A paper by Roberto Gomez-Cram, Yunhan Guo, Theis Ingerslev Jensen, and Howard Kung, revised on April 25, shows that approximately 3.5% of accounts on prediction markets like Polymarket generated most of the price discovery.
The author states: "The rest of the majority do not generate accuracy; instead, they fund accuracy."
Their trades generated most of the volume but carried little information value, while their losses flowed as profits to a small group of informed participants. Therefore, the accuracy of market predictions reflects the wisdom of the informed few, not the wisdom of the crowd.
These findings are based on Polymarket trades from 2023 to 2025. The authors employed a symbolic randomization test, repeating each account’s historical trades 10,000 times to simulate profit and loss distributions.
Prediction markets became one of the most popular use cases in cryptocurrency last year and now consistently exceed $15 billion in monthly trading volume across markets ranging from sports and elections to financial performance and cultural events.
However, this growth has also been accompanied by stricter regulatory scrutiny, as outsiders worry that insider traders may be using prediction markets to convert confidential information into profits.
The author acknowledges that insider trading is a "particular area of concern" in prediction markets and notes that, due to many users operating under pseudonyms and contracts being narrowly defined around specific events, these platforms face less regulatory oversight than securities markets.
These features make prediction markets an attractive venue for trading based on private information.
The informed few earn excess profits.
The author states that informed minorities, including market makers and "high-level traders," collectively captured over 30% of the total profits from the prediction market.
The study also found that the average profit for market maker accounts was approximately $11,830.

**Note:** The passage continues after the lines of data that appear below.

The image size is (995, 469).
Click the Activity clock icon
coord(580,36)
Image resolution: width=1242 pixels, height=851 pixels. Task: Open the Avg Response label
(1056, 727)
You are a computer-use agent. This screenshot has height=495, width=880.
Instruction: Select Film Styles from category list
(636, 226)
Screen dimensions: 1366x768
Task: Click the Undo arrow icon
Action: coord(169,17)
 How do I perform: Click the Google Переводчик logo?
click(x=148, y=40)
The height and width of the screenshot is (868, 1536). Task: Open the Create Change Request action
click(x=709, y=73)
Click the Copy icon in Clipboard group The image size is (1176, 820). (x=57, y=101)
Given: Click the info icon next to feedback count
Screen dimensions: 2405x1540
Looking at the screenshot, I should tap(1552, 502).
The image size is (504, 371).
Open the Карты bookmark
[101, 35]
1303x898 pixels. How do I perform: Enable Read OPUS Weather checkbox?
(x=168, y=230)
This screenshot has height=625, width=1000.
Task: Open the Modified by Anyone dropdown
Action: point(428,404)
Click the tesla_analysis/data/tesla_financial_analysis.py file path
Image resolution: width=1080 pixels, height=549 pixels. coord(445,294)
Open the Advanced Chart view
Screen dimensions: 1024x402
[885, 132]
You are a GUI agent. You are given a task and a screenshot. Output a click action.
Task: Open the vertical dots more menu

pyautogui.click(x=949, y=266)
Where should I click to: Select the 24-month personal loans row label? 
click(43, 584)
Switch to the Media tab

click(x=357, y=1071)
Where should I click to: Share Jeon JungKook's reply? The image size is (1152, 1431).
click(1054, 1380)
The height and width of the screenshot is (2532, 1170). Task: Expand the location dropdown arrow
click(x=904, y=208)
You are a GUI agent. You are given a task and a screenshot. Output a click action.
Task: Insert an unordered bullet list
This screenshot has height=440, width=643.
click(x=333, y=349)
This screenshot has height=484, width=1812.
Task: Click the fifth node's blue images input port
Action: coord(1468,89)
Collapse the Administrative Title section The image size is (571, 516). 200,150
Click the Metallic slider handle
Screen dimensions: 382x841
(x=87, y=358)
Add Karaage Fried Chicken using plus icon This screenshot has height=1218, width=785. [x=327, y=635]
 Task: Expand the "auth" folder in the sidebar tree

The remaining 69% of profit-makers are "lucky winners," accounting for 29% of all accounts.
The author added that the remaining accounts were "unlucky losers" who "absorbed the entire total loss."
Earlier this month, a study by crypto analyst Andrey Sergeenkov found that only 0.015% of traders consistently generate large enough and stable profits to consider quitting their day jobs.
This conclusion is based on the number of Polymarket users who maintained a profit of $5,000 or more for four consecutive months between April 2024 and April 1, 2026.